Postgres unreachable due to volume fsync latency spike on us-east4-eqdc4a (2026-05-12 UTC) — RCA?

Question

Posting publicly to ask Railway for an RCA — [status.railway.com](http://status.railway.com) shows nothing for this window.

A Postgres service on a persistent volume in us-east4-eqdc4a (image postgres-ssl:17) became unreachable on 2026-05-12.

App-side symptoms: statement timeout on simple session/messages updates and selects, then connections refused. No app

or DB changes in the prior 30 hours, workload steady.

Looking at log\_checkpoints, the underlying cause looks like a clean degradation of single-file fsync latency:

checkpoint complete series (UTC)

┌─────────────────────┬──────────┬───────────────┬────────────────┐

│ Time │ sync │ longest fsync │ distance (WAL) │

├─────────────────────┼──────────┼───────────────┼────────────────┤

│ 05-11 18:01 │ 0.015 s │ 0.012 s │ 54 kB │

├─────────────────────┼──────────┼───────────────┼────────────────┤

│ 05-11 21:46 │ 0.077 s │ 0.065 s │ 65 kB │

├─────────────────────┼──────────┼───────────────┼────────────────┤

│ 05-11 21:51 │ 0.647 s │ 0.557 s │ 719 kB │

├─────────────────────┼──────────┼───────────────┼────────────────┤

│ 05-11 22:22 │ 4.231 s │ 3.667 s │ 403 kB │

├─────────────────────┼──────────┼───────────────┼────────────────┤

│ 05-12 00:01 → 00:07 │ 76.843 s │ 31.879 s │ 8 kB │

└─────────────────────┴──────────┴───────────────┴────────────────┘

longest went from \~50 ms to 31.879 s to flush 8 kB of WAL — \~4000× over baseline with workload essentially idle, so

this can't be explained by app pressure. App-visible breakage started 7 minutes after the catastrophic checkpoint:

2026-05-12 00:14:16 UTC ERROR: canceling statement due to statement timeout

while locking tuple (41,32) in relation "session"

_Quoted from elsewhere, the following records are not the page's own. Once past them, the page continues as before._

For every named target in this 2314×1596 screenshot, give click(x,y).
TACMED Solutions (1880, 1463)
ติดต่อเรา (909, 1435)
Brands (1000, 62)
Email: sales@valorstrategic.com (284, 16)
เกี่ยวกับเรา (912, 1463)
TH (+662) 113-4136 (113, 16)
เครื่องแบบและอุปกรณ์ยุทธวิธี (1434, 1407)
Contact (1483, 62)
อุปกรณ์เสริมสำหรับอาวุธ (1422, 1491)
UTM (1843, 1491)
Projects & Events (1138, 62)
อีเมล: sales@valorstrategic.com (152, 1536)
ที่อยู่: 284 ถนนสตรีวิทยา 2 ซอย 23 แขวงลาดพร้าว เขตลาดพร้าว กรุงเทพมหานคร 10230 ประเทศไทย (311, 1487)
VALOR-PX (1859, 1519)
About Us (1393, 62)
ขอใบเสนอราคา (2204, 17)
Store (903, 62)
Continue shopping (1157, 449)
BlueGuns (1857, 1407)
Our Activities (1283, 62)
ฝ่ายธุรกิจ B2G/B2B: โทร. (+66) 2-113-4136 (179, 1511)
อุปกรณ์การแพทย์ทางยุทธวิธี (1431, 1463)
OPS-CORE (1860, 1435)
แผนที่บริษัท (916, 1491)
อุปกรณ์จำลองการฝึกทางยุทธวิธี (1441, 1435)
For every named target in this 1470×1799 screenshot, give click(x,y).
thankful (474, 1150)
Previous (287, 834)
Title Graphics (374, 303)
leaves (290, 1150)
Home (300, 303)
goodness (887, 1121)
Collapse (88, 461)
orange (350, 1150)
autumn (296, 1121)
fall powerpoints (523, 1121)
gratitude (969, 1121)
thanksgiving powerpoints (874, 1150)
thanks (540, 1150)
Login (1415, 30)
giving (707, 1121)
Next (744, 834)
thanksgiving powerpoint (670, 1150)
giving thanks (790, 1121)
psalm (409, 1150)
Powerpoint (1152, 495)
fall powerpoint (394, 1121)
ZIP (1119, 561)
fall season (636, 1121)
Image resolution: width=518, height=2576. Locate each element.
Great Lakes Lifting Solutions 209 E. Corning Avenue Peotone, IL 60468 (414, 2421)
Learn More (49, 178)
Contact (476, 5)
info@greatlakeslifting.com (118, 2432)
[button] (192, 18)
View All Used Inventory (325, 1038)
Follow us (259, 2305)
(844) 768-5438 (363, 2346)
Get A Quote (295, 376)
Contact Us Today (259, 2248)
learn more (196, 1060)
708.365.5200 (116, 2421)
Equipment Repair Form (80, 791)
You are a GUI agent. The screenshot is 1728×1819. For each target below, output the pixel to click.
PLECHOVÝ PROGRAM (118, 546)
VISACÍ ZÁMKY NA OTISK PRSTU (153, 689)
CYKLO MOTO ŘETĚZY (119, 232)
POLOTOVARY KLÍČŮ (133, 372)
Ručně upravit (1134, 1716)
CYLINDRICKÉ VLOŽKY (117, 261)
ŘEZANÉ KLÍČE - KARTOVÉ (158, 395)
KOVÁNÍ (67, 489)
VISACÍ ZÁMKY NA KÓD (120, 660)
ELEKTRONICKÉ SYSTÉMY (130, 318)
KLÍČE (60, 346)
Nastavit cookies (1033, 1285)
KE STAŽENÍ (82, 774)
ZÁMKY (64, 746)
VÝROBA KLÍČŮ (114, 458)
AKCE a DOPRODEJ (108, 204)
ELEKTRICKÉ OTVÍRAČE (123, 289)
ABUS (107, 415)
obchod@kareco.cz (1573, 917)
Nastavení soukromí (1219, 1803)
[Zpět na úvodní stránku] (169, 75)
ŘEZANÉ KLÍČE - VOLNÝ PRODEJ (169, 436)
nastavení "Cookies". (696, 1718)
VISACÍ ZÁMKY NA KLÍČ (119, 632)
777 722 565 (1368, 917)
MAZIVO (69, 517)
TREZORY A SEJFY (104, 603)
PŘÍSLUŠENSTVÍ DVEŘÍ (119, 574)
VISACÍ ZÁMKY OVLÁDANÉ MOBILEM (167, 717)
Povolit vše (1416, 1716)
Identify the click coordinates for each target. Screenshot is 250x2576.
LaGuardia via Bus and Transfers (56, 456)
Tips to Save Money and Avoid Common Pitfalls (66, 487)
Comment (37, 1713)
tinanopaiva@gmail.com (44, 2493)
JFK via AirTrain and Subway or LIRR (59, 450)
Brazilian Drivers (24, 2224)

STATEMENT: update "session" set "expiresAt" = $1, …

PG logs in this window contain no FATAL / PANIC / ENOSPC / could not extend file. Volume usage at the time was \~1%. So

it's not disk-full, not a PG fault, not a code change.

We resized the volume as a mitigation at \~01:32 UTC. After the remount, PG reached ready to accept connections in 1.2

s on the same data. The next hour of checkpoints, on a higher workload than during the failure:

┌─────────────┬─────────┬─────────┬───────────┐

│ Time │ sync │ longest │ distance │

├─────────────┼─────────┼─────────┼───────────┤

│ 05-12 01:38 │ 0.043 s │ 0.015 s │ 1 693 kB │

├─────────────┼─────────┼─────────┼───────────┤

│ 05-12 01:46 │ 0.126 s │ 0.036 s │ 13 572 kB │

├─────────────┼─────────┼─────────┼───────────┤

│ 05-12 02:14 │ 0.108 s │ 0.027 s │ 8 594 kB │

├─────────────┼─────────┼─────────┼───────────┤

│ 05-12 02:22 │ 0.190 s │ 0.065 s │ 17 272 kB │

└─────────────┴─────────┴─────────┴───────────┘

Back to \~15–200 ms longest. Everything else unchanged — same image, same data, same volume handle — only the

underlying mount changed.

Asks

1\. Was there a storage-host event on us-east4-eqdc4a during 05-11 21:51 → 05-12 01:32 UTC?

2\. Did the resize-triggered remount move the volume to a different physical host? Post-recovery numbers strongly

suggest yes.

3\. Anyone else on us-east4-eqdc4a see fsync drift in this window? Would help to correlate.

Would really appreciate an RCA even retroactively.